According to Sergey Nikolenko, chief research officer at Neuromation, synthetic data is a more efficient way of getting perfectly labeled data for recognition. In a post, he shared that the synthetic data approach has proven to be very successful, and now the models trained by Neuromation are already being implemented in the retail sector.
Nikolenko Outlined The Following Major Benefits Of Using Synthetic Data:
- Reduces the manual work required to label data
- The replicated data is labeled perfectly without any errors
- Synthetic data is pegged as a useful tool for testing the scalability of algorithms and the performance of new software
Despite the upside, it also comes with its own disadvantages. According to Gautier Krings, chief scientist at Real Impact Analytics, synthetic data can’t be used to for research purposes, as it only reproduces specific properties of the data. He further emphasised that producing quality synthetic data is complicated, since it can be difficult to keep a track of all the features which are required to replicate the real data. Other researchers have voiced similar concerns about bias in synthetic data and have said that while it is good for training models, it cannot be used for research as it cannot serve as a base for understanding real world problems. Another big problem in using synthetic images is to comprehend the extent to which this data can be applied to solve real world problems, and whether the data introduces any bias in the model.

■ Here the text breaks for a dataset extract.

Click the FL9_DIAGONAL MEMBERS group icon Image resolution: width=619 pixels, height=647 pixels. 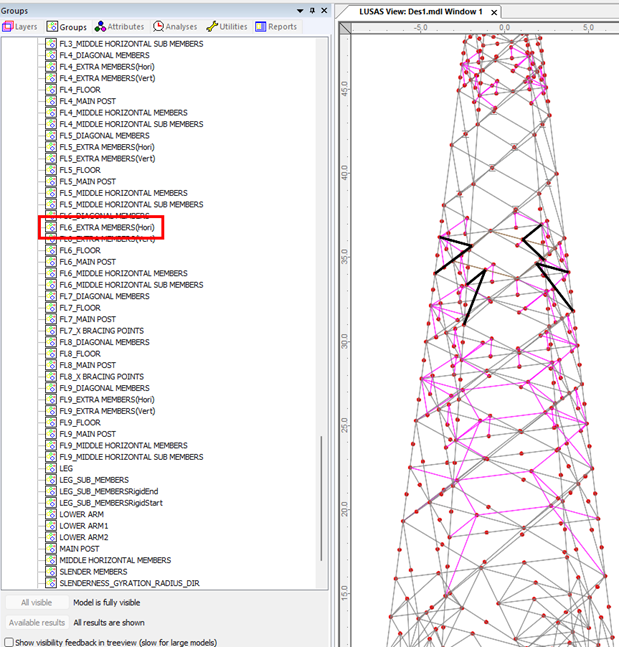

MIT Research Demonstrates How To Generate Synthetic Data
In a paper titled The Synthetic Data Vault, MIT researchers Kalyan Veeramachaneni, principal research scientist and co-authors Neha Patki and Roy Wedge, talked about a system that automatically created synthetic data. SDV automatically builds machine learning models out of real databases and cranks out synthetic data. The algorithm — recursive conditional parameter aggregation synthesises artificial data for any relational dataset. Their findings indicated that the SDV successfully modeled relational datasets and used the generative models to synthesise data which the data scientists could use effectively.

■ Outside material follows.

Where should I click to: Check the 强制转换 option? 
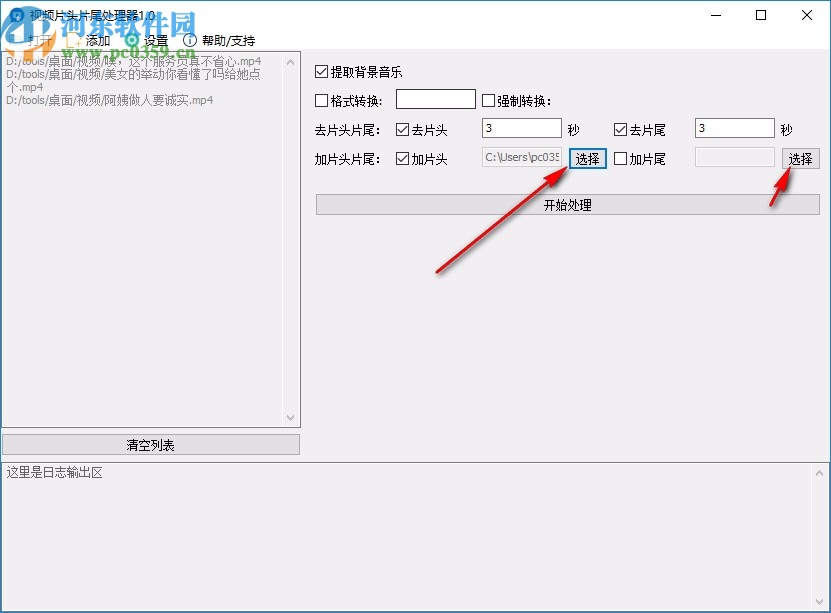tap(488, 98)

According to Veeramachaneni, once the database was modeled, the researchers recreated a synthetic version of the data that looked like the original database and even if the original database featured missing values and noise, the noise was embedded to produce the right results.
One of the key advantages of this model, as outlined by Veeramachaneni is that it tackles the data crunch problem the companies face. The SDV model also affects the data privacy problem wherein companies can continue designing and testing models without causing a breach of data. Also, another upside is that machine learning models can be easily scaled to create either small or large synthetic data sets, thereby helping in stress tests for big data systems.
Another approach outlined by Salesforce’s Andrey Karapetov is to use historical data, sample the probability distribution and generate as many data points as needed for our use. He mentioned that with Maximum Likelihood Estimation researchers can use samples from historical data to create a model that can be further queries for more data points when required.
With GDPR and stricter privacy laws kicking in the other parts of the world, companies are grappling with tighter regulations, data governance and data collection issues. With restricted access to data, big tech companies would make more investment in simulating real data to rapidly test data science models and algorithms. While synthetic data can’t be used for research, it will help companies get rid of the privacy bottleneck, it will allow researchers and scientists to continue their work without using any sensitive data, says Veeramachaneni. Over a period of time, synthetic data will play a huge part in scaling business applications and will give data scientists more flexibility as compared to real data.